Stored data:
=== Begin Enclosure ===
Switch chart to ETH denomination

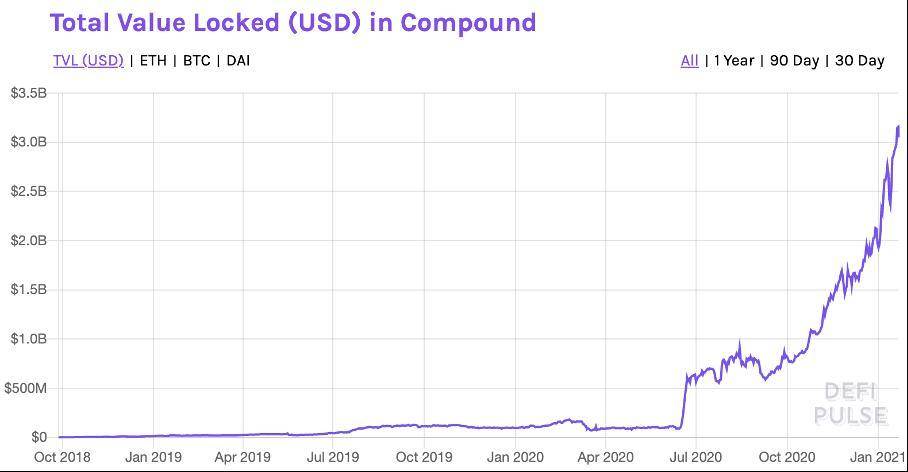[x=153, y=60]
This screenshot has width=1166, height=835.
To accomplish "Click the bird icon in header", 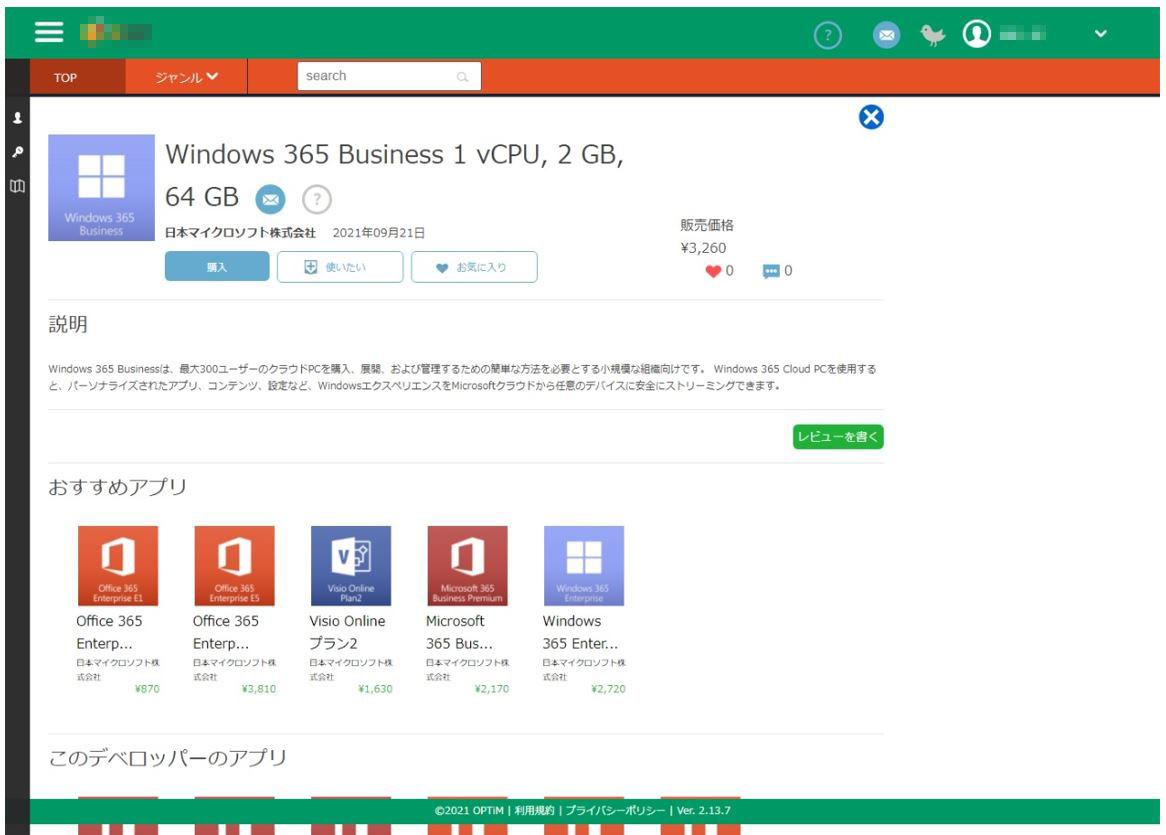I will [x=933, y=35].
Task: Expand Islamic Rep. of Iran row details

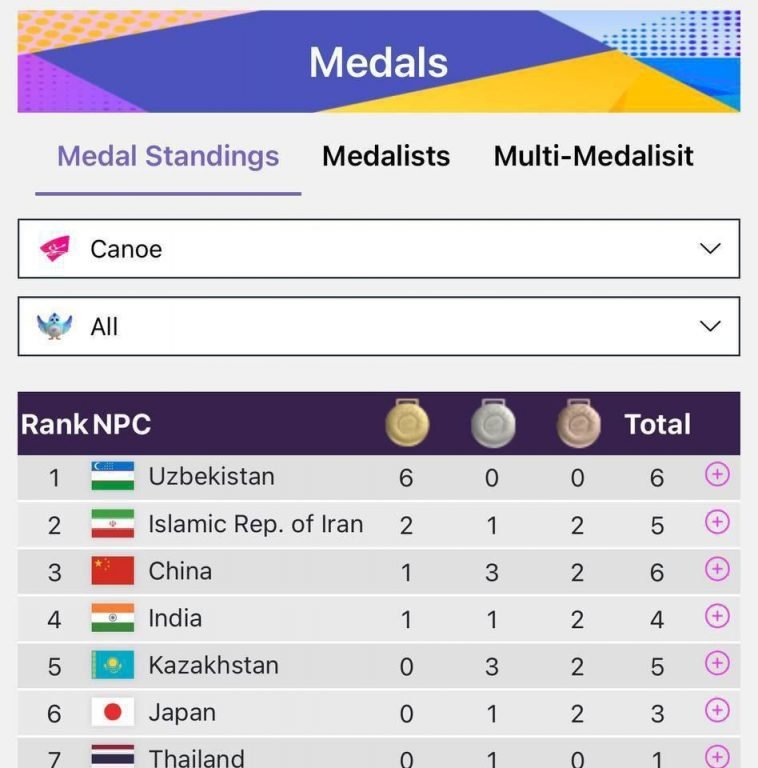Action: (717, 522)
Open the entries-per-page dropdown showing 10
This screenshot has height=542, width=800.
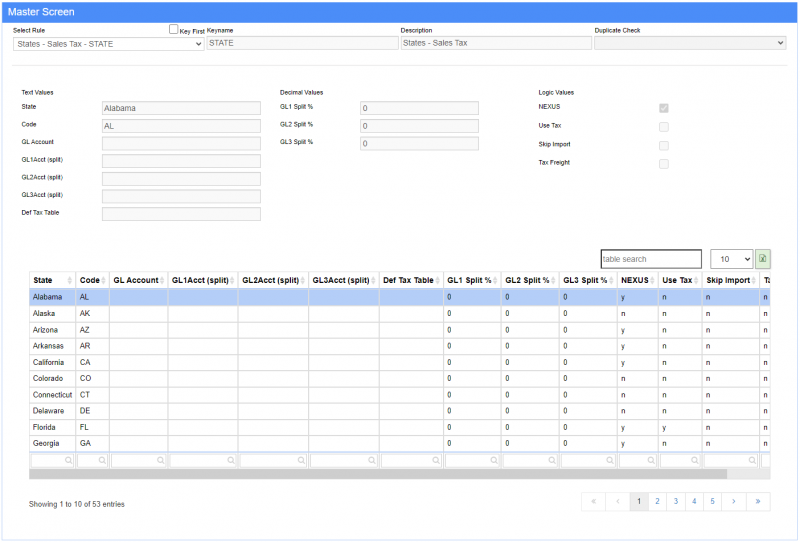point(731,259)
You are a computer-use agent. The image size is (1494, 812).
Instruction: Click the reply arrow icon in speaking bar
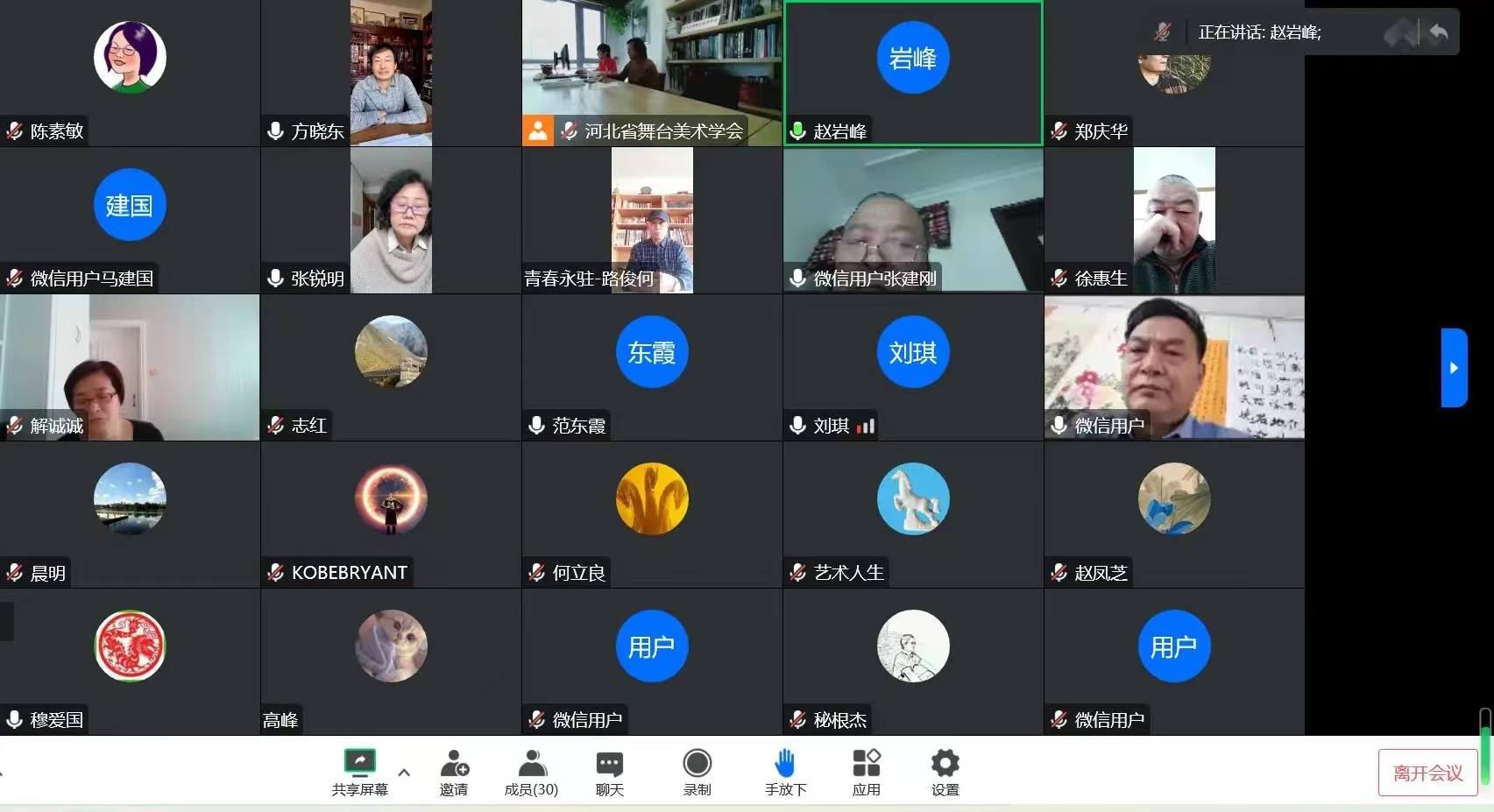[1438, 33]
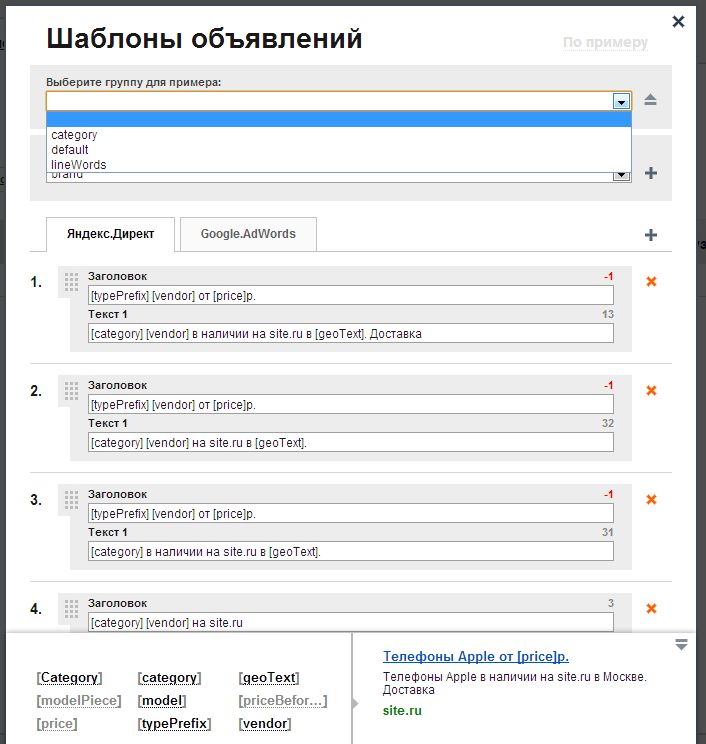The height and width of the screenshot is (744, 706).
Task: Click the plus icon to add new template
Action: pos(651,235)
=== End Enclosure ===
Out of the records above, set down only the lines from the one that contains "Open the entries-per-page dropdown showing 10" through the one that contains "You are a computer-use", unchanged and without the pictures.

Open the entries-per-page dropdown showing 10
This screenshot has height=542, width=800.
point(731,259)
You are a computer-use agent. The image size is (1494, 812).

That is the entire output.